## Task:
Please copy out all of the rows below exactly, leaving the pictures out of your copy.

──────── Data section ────────

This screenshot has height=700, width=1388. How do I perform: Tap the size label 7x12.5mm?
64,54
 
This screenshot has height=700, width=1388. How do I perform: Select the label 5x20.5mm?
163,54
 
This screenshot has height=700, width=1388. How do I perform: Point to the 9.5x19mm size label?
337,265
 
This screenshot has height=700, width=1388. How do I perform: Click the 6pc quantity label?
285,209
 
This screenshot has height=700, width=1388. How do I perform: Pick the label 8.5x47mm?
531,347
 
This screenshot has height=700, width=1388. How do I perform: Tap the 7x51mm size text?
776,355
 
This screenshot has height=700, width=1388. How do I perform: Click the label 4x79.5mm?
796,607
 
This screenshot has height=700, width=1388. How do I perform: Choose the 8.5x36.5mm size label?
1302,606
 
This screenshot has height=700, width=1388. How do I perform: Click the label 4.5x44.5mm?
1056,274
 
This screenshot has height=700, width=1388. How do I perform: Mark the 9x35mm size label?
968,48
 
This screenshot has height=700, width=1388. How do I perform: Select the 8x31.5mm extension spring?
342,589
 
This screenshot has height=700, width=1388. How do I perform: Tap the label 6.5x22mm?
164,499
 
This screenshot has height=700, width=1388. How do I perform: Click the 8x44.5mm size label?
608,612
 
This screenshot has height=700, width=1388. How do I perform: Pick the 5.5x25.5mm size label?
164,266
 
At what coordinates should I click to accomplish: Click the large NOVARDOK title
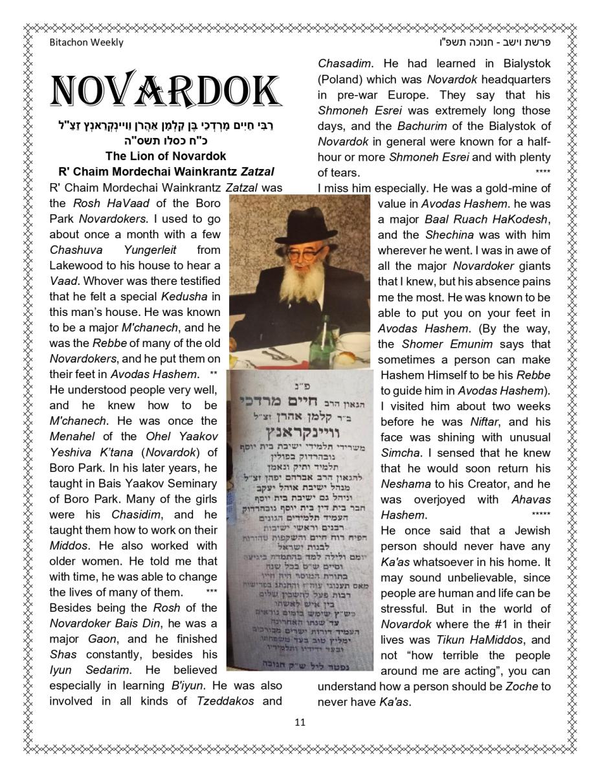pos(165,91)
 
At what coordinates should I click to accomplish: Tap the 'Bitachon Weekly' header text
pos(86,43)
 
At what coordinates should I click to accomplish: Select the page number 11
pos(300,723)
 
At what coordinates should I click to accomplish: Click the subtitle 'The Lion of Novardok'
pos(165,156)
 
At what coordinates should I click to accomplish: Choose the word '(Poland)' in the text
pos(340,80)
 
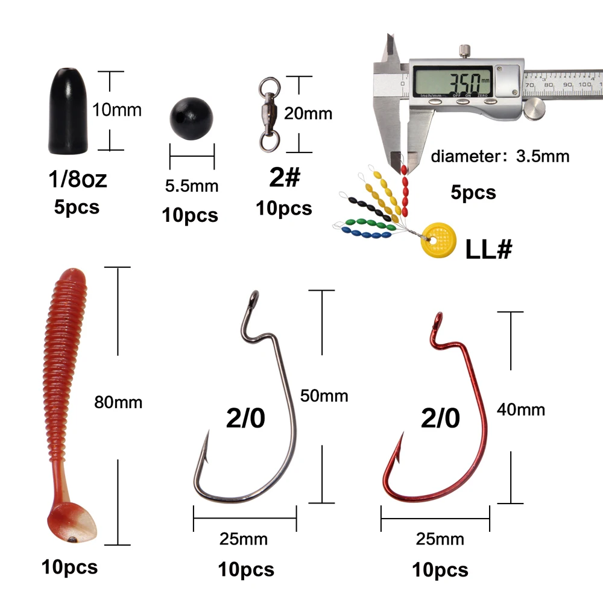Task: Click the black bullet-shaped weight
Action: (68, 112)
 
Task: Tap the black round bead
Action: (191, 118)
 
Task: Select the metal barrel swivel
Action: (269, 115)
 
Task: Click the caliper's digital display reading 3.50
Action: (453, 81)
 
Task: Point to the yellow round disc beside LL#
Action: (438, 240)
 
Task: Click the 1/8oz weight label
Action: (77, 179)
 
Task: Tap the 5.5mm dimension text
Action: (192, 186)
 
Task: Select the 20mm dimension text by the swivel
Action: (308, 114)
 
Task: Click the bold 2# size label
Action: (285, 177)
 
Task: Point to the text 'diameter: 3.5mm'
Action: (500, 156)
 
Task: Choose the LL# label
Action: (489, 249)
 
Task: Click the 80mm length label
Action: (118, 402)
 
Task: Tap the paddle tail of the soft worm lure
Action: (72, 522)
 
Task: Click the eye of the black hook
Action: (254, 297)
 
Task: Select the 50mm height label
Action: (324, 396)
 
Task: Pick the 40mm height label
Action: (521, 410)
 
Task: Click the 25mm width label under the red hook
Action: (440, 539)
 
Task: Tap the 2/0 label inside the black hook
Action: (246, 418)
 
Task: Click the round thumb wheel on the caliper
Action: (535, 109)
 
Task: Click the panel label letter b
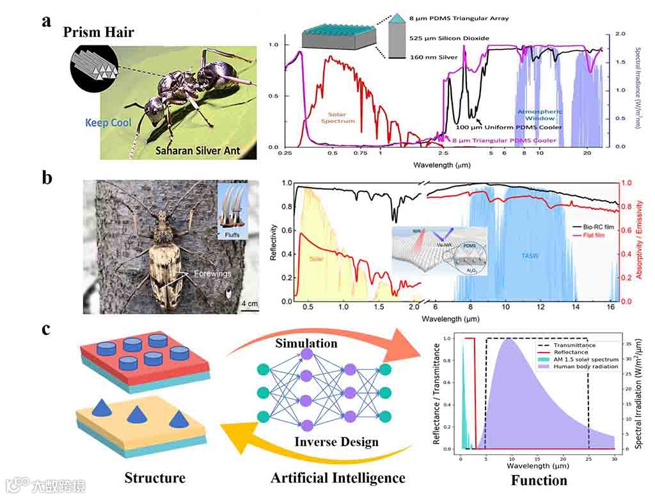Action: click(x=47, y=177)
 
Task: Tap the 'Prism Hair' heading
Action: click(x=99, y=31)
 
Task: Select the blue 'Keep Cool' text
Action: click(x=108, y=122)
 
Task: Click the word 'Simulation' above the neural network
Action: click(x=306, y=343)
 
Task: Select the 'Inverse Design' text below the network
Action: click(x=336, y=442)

────────

## Result of this task:
This screenshot has height=700, width=1388. How do I perform: Tap the size label 7x12.5mm?
64,54
 
This screenshot has height=700, width=1388. How do I perform: Select the label 5x20.5mm?
163,54
 
This screenshot has height=700, width=1388. How do I perform: Point to the 9.5x19mm size label?
337,265
 
This screenshot has height=700, width=1388. How do I perform: Click the 6pc quantity label?
285,209
 
This screenshot has height=700, width=1388. How do I perform: Pick the label 8.5x47mm?
531,347
 
This screenshot has height=700, width=1388. How do I perform: Tap the 7x51mm size text?
776,355
 
This screenshot has height=700, width=1388. How do I perform: Click the label 4x79.5mm?
796,607
 
This screenshot has height=700, width=1388. How do I perform: Choose the 8.5x36.5mm size label?
1302,606
 
This screenshot has height=700, width=1388. How do I perform: Click the label 4.5x44.5mm?
1056,274
 
This screenshot has height=700, width=1388. How do I perform: Mark the 9x35mm size label?
968,48
 
This screenshot has height=700, width=1388. How do I perform: Select the 8x31.5mm extension spring?
342,589
 
This screenshot has height=700, width=1388. How do I perform: Tap the label 6.5x22mm?
164,499
 
This screenshot has height=700, width=1388. How do I perform: Click the 8x44.5mm size label?
608,612
 
This screenshot has height=700, width=1388. How do I perform: Pick the 5.5x25.5mm size label?
164,266
 
At what coordinates should I click to accomplish: Click the large NOVARDOK title
pos(165,91)
 
At what coordinates should I click to accomplish: Tap the 'Bitachon Weekly' header text
pos(86,43)
 
At what coordinates should I click to accomplish: Select the page number 11
pos(300,723)
 
At what coordinates should I click to accomplish: Click the subtitle 'The Lion of Novardok'
pos(165,156)
 
At what coordinates should I click to accomplish: Choose the word '(Poland)' in the text
pos(340,80)
 
Task: Click the black bullet-shaped weight
Action: (68, 112)
 
Task: Tap the black round bead
Action: (191, 118)
 
Task: Select the metal barrel swivel
Action: (269, 115)
 
Task: Click the caliper's digital display reading 3.50
Action: (453, 81)
 
Task: Point to the yellow round disc beside LL#
Action: (438, 240)
 
Task: Click the 1/8oz weight label
Action: (77, 179)
 
Task: Tap the 5.5mm dimension text
Action: (192, 186)
 
Task: Select the 20mm dimension text by the swivel
Action: (308, 114)
 
Task: Click the bold 2# size label
Action: (285, 177)
 
Task: Point to the text 'diameter: 3.5mm'
Action: (500, 156)
 
Task: Choose the LL# label
Action: (489, 249)
 
Task: Click the 80mm length label
Action: (118, 402)
 
Task: Tap the paddle tail of the soft worm lure
Action: (72, 522)
 
Task: Click the eye of the black hook
Action: (254, 297)
 
Task: Select the 50mm height label
Action: (324, 396)
 
Task: Pick the 40mm height label
Action: (521, 410)
 
Task: Click the 25mm width label under the red hook
Action: (440, 539)
 
Task: Tap the 2/0 label inside the black hook
Action: (246, 418)
 
Task: Click the round thumb wheel on the caliper
Action: (535, 109)
 
Task: Click the panel label letter b
Action: click(x=47, y=177)
 
Task: Tap the 'Prism Hair' heading
Action: click(x=99, y=31)
 
Task: Select the blue 'Keep Cool' text
Action: click(x=108, y=122)
 
Task: Click the word 'Simulation' above the neural network
Action: click(x=306, y=343)
 
Task: Select the 'Inverse Design' text below the network
Action: click(x=336, y=442)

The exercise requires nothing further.